--- Task prompt ---
Print exactly the lines from the line with "Image resolution: width=2576" to the last line of the data, please, both included.

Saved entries
□ □ □

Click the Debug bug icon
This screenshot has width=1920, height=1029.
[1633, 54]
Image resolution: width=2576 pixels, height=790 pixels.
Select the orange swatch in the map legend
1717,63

□ □ □

--- Answer box ---
Image resolution: width=2576 pixels, height=790 pixels.
Select the orange swatch in the map legend
1717,63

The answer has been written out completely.